Для покорения и обживания тамбовского болота, не обжитого за полтора века существования города, требовались крутые и действенные меры, нужны были деньги. Пока идет с правительствующим сенатом переписка об ассигнованиях, хотя бы скромных, власть в лице Державина и Булдакова применяет самое легкодоступное в подобных обстоятельствах средство — слово. Через архиепископа Феофила дано строгое указание вести с прихожанами в церквах беседы о пользе чистоты, памятуя о том, что в Эдеме, где проживали прародители человеческого рода до грехопадения Евы со Змеем, было светло, чисто и солнечно. Так превратим же Тамбов-град в священный Эдем! — вот к чему призывали горожан священники с церковных амвонов. Старался, применяя слово, и Матвей Дмитриевич. Голос у него, кажется, только для того и создан был, чтобы читать громоподобные проповеди. Правда, свои проповеди он изрекал несколько своеобразно: сказывались его служба в армии, пребывание на войне, хождение вместе со своими солдатушками в атаки, штурмовка крепостей внешних врагов России... Вот он, совершая утренний объезд города, остановился верхом по одну сторону лужи и наблюдает, как по другую сторону мирные обыватели, не опасаясь присутствия начального человека, сваливают с возов назем прямо посреди дороги.
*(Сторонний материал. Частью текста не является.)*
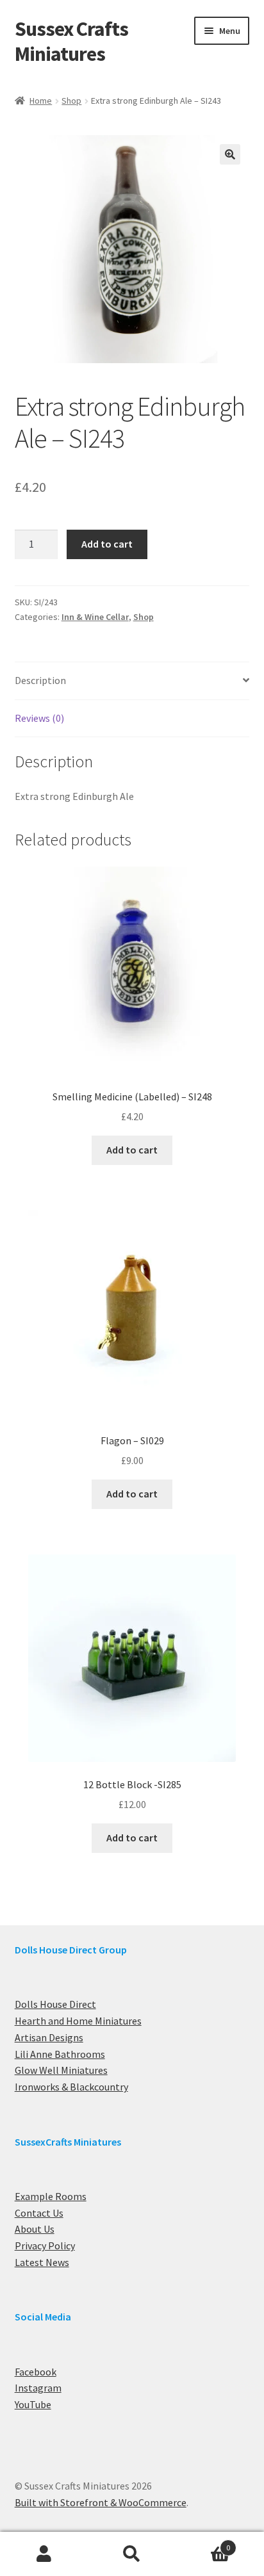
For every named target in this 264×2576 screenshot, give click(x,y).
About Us (34, 2228)
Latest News (42, 2262)
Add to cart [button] (132, 1149)
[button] (230, 154)
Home (40, 100)
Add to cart (107, 543)
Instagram (38, 2387)
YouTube (33, 2404)
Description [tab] (40, 680)
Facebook (35, 2371)
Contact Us (39, 2212)
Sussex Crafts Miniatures (71, 41)
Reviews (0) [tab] (39, 718)
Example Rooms (51, 2196)
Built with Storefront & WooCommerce (100, 2502)
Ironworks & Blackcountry (71, 2086)
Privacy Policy (45, 2245)
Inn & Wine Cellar (95, 617)
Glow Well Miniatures (61, 2070)
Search (132, 2554)
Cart (203, 2543)
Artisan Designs (49, 2037)
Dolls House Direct (55, 2004)
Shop (71, 100)
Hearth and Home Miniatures (78, 2020)
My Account (44, 2554)
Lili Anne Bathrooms (60, 2054)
— Эй, чево вы творите, басурманы! — зычно трубит Булдаков. — Вам что, городская дорога — свалка?

Обыватели в ответ ни звука и продолжают начатое.

— Прекратить, так вашу! Да я вам, такие-разэтакие, шкуры поснимаю!
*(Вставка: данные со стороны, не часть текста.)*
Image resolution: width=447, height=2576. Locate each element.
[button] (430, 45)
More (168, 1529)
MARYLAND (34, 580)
Будто не слышат обыватели призыва — работают. Бесстрашны, ибо знают: они недосягаемы. Чтобы схватить их, Булдакову потребовалось бы одной стороной дороги проскакать до центра города, по шаткому мостику перебраться на другую и затем уж приблизиться к тому месту, где противозаконно сваливается назем. Пока Булдаков свершит свой объезд, можно эвон куда убраться, аж до Астрахани!..
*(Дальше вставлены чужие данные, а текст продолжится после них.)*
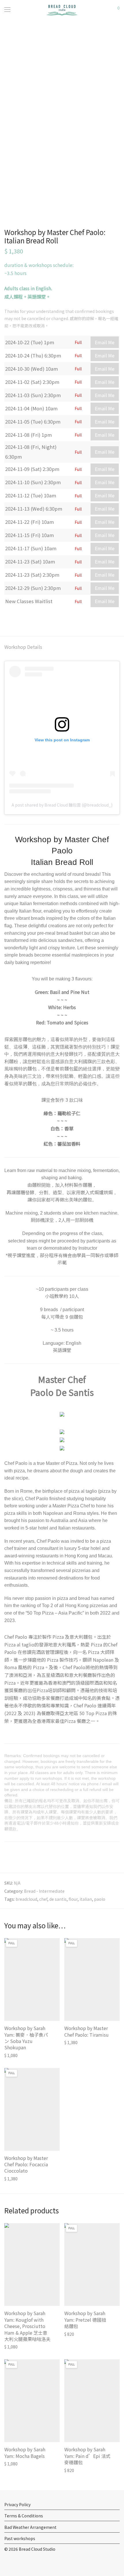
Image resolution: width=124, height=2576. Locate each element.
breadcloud (26, 1899)
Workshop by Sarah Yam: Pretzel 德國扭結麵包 (85, 2319)
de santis (58, 1899)
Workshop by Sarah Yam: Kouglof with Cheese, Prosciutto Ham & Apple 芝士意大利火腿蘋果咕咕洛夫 (27, 2326)
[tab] (62, 647)
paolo (99, 1899)
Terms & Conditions (23, 2516)
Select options (15, 2055)
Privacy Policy (17, 2504)
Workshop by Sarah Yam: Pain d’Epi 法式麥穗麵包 (87, 2456)
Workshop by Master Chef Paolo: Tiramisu (86, 2031)
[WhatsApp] (24, 2562)
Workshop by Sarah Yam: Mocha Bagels (24, 2452)
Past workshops (19, 2538)
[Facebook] (6, 2562)
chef (43, 1899)
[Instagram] (15, 2562)
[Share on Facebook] (6, 619)
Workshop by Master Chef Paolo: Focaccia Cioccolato (26, 2164)
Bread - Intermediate (44, 1891)
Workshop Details (23, 646)
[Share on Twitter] (15, 619)
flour (73, 1899)
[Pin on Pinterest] (23, 619)
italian (86, 1899)
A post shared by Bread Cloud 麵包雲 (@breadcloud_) (62, 805)
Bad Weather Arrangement (30, 2527)
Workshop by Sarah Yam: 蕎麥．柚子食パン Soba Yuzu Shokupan (26, 2038)
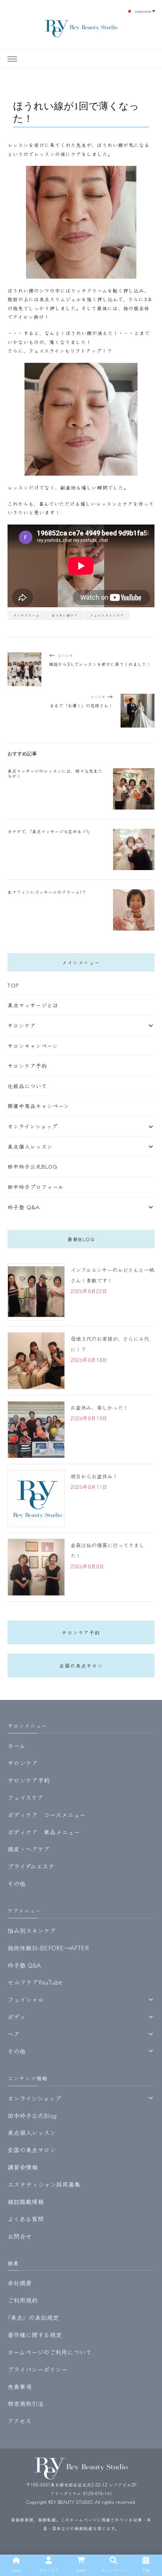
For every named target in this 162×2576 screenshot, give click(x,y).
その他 (17, 1883)
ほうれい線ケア (65, 615)
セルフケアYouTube (35, 1981)
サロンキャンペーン (33, 1045)
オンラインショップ (33, 1126)
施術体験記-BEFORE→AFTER (48, 1947)
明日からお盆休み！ (94, 1476)
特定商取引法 (26, 2403)
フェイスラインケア (107, 615)
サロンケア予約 (27, 1065)
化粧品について (27, 1086)
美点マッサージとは (33, 1005)
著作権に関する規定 (35, 2334)
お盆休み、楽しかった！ (99, 1407)
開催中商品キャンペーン (38, 1106)
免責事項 (20, 2386)
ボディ (17, 2016)
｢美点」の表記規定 (33, 2317)
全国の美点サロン (81, 1665)
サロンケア (22, 1025)
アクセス (19, 2420)
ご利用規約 (23, 2300)
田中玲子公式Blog (32, 1166)
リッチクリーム (26, 615)
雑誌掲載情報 (26, 2201)
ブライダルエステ (31, 1866)
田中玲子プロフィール (36, 1186)
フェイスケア (25, 1797)
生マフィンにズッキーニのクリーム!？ (47, 892)
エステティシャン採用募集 (44, 2184)
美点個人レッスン (30, 1146)
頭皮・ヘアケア (29, 1848)
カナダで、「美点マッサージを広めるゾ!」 (50, 831)
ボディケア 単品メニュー (44, 1831)
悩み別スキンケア (32, 1930)
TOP (13, 985)
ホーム (16, 1745)
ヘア (14, 2033)
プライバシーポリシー (37, 2369)
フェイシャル (26, 1999)
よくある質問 (26, 2218)
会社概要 (20, 2282)
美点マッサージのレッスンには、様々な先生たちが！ (55, 773)
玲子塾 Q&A (24, 1207)
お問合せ (20, 2236)
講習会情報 (23, 2166)
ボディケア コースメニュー (47, 1814)
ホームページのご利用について (50, 2351)
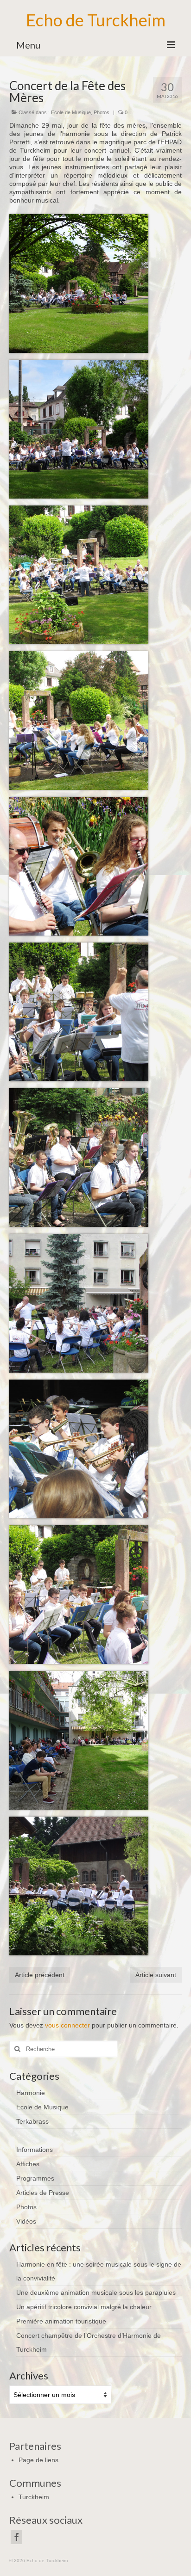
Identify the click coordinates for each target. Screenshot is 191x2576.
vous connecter (67, 2025)
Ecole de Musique (71, 112)
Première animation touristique (61, 2321)
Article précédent (39, 1974)
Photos (101, 112)
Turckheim (34, 2497)
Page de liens (38, 2460)
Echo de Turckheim (96, 20)
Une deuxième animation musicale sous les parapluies (96, 2292)
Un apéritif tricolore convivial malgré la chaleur (84, 2307)
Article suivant (155, 1974)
— Ужо вам, разбойники! — раздраженно кричит Булдаков. — Не люди — турки! Ужо, так вашу, доберемся мы до вас с Гаврилой Романовичем!

Нет, Матвей Дмитриевич не был создан для дипломатической службы. Он был прирожденным ратником, воителем. В молодости служил рейтаром в войске графа Панина, проявил себя в Семилетней войне. По стечению обстоятельств угодил в гренадеры, в составе дивизии Суворова, командуя полком, пеше вытеснял турок из Таврии, где был ранен. Его могли бы списать по чистой, да подыскалась в Тамбове должность коменданта и городничего в одном лице, куда он и был определен. Должность эта устраивает Булдакова. Начальство в лице Гавриила Романовича Державина им довольно. Пока нет денег на благоустройство запущенного за полтора века существования города, так пусть хоть бас полковника напоминает непросвещенным обывателям, что в городе есть власть, которая стремится к прогрессу.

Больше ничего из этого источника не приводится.